L’Europe a-t-elle déjà été aussi proche de l’implosion ? J’ai connu beaucoup de crises en vingt ans mais celle-là est certainement la plus aiguë. On a trop joué sur l’idée qu’il y avait un gagnant, l’Allemagne, et un perdant, la Grèce. La rhétorique des peuples a repris le dessus. Chacun veut égoïstement sauver sa monnaie sans se préoccuper de l’avenir de l’Europe et notamment de sa jeunesse. Dans votre dernier article (1), vous expliquez qu’il faut en finir avec l’idée d’Etats unis d’Europe et développer le concept de « République européenne ». Qu’est-ce que cela pourrait changer ? Depuis Platon, la République est l’organisation politique émotionnellement la plus proche des Européens. La République, c’est le « bien commun ». En revanche, la Fédération n’est pas comprise de la même façon par les Allemands et par les Français. Or la sémantique a son importance. On ne cesse de dire qu’il faut plus d’intégration européenne. Mais l’Europe a déjà un marché commun intégré, une monnaie intégrée. En réalité, le traité de Maastricht a déconnecté Etat et marché. De ce point de vue, le projet de Robert Schuman a échoué. Il pensait que faire des pas vers l’intégration mènerait automatiquement à l’union politique.
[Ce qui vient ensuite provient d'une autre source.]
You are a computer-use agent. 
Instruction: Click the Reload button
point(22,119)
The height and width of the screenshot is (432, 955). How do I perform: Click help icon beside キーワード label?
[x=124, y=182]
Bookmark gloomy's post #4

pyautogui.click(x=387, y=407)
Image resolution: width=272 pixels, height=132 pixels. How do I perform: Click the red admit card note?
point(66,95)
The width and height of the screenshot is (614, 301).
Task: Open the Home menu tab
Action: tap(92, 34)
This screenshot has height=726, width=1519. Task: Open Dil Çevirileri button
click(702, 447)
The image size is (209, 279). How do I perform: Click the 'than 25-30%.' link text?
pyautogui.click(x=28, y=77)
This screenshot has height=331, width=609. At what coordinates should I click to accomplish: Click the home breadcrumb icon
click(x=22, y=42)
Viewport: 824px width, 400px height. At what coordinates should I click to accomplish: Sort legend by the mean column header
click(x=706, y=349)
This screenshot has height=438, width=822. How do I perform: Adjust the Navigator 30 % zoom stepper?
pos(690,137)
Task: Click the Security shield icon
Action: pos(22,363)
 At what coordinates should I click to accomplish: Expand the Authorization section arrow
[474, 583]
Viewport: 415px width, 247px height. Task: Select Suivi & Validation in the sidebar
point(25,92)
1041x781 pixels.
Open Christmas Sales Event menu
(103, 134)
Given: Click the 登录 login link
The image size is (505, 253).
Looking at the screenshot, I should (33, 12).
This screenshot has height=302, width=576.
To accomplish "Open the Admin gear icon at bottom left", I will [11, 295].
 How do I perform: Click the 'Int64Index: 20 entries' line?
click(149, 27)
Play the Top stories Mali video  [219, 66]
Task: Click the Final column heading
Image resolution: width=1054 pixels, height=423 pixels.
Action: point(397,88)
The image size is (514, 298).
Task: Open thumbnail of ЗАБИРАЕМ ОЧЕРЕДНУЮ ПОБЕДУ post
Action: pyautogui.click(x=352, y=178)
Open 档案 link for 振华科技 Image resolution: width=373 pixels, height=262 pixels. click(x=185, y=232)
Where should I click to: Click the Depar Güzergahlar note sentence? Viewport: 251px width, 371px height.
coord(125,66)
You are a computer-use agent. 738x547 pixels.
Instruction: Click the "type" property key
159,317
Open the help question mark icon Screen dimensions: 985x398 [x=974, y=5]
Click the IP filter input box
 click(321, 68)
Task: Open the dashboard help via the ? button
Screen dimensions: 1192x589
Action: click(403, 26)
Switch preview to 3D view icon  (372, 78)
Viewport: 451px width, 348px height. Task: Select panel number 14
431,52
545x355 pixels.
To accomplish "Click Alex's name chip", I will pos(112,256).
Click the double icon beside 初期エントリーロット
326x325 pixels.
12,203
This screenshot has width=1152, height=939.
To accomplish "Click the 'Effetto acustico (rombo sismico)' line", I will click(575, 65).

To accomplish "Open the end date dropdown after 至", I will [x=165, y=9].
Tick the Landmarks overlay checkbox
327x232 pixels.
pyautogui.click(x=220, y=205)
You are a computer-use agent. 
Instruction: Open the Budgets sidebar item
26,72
Or sans intégration sociale et fiscale, il est impossible d’avancer car le système a offert des conditions d’égalité pour les acteurs du marché mais pas pour les citoyens. Si l’on a envie de construire une entité politique commune alors il sera indispensable d’instaurer une égalité politique des citoyens en créant par exemple une assurancechômage européenne. Comment jugez-vous l’attitude d’Angela Merkel et de François Hollande durant ces cinq mois de négociations ? Je vois bien l’intérêt du tandem franco-allemand à agir de la sorte. Mais il n’avait pas plus de légitimité à être au coeur des négociations que les Italiens ou les Espagnols. Par ailleurs, d’autres acteurs comme Mario Draghi ou Jeroen Dijsselbloem, président de l’Eurogroupe, agissent sans véritable mandat politique. De ce fait, aucun contrôle démocratique ne s’exerce sur eux. « La République européenne » pourrait remédier à ce déficit démocratique. Maintenant je ne vois qu’une seule solution à la crise : soit une Europe politique émerge, soit ce sera le néant.